Intersection

[Our Metropolis] Three questions with Libby Lumpkin

The art-museum director chats about art in Vegas

John Katsilometes

This is an excerpt from the radio show Our Metropolis, a half-hour local issues and affairs program that airs Tuesdays at 6 p.m. on KUNV 91.5-FM and is hosted by Las Vegas Weekly writer-at-large John Katsilometes. Tune in next week to hear the rest of this interview with Las Vegas Art Museum Director Libby Lumpkin:

We should note from the top that you are married to renowned art critic and author Dave Hickey, who received the MacArthur Foundation “genius” grant in 2002. What’s it like being married to a genius?

Insufferable, as you might imagine [laughs].

Is it more challenging or difficult being director of an art museum in Las Vegas than it might be elsewhere?

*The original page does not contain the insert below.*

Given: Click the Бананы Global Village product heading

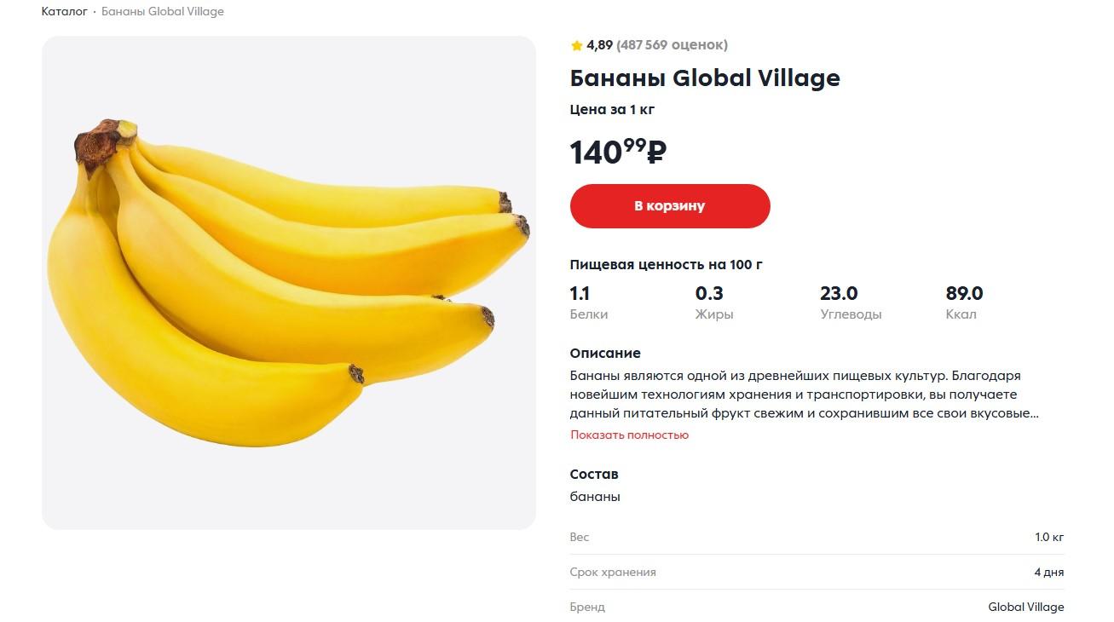Looking at the screenshot, I should (x=705, y=78).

Just being in the arts—I am an art historian by training, having taught at Harvard and Yale, big schools like that, and having been in the big arts centers—and trying to remain employed in this town is one of the main challenges. Sometimes you just have to create a museum so you have a place to work [laughs].

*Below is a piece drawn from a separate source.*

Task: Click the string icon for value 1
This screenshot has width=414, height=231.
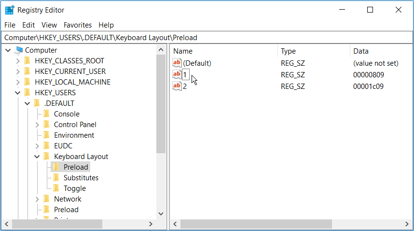Action: click(177, 75)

The Las Vegas Art Museum is about eight miles west of the Strip on Sahara Avenue, just on the cusp of Summerlin, and this year you announced that you are going to be moving to the south Strip, near the Town Square shopping mall. Why are you making that move?

What was behind the move was simple logistics. We cannot market to tourists for a couple of reasons. One is that cab fare from the airport or the Strip is $85 round-trip. So people were coming and sometimes—because we have a small exhibition space, a little bit more than 7,000 square feet and we have to shut down completely between exhibits. Because of this, we have had people coming out from the Strip or the airport and have been very, very unhappy to arrive during one of our dark periods, having paid the cab driver and knowing they are going to have to pay him again. So we can’t market to tourists, and that’s important because Las Vegas is made up of more than just the residents. We have nearly 40 million itinerant visitors to the city that we need to reach. The new space is close to the Strip on Sunset Road, great access to 215 and I-15, and we are blessed that it will have 30,000 square feet of exhibition space so we will never have to be closed for installation.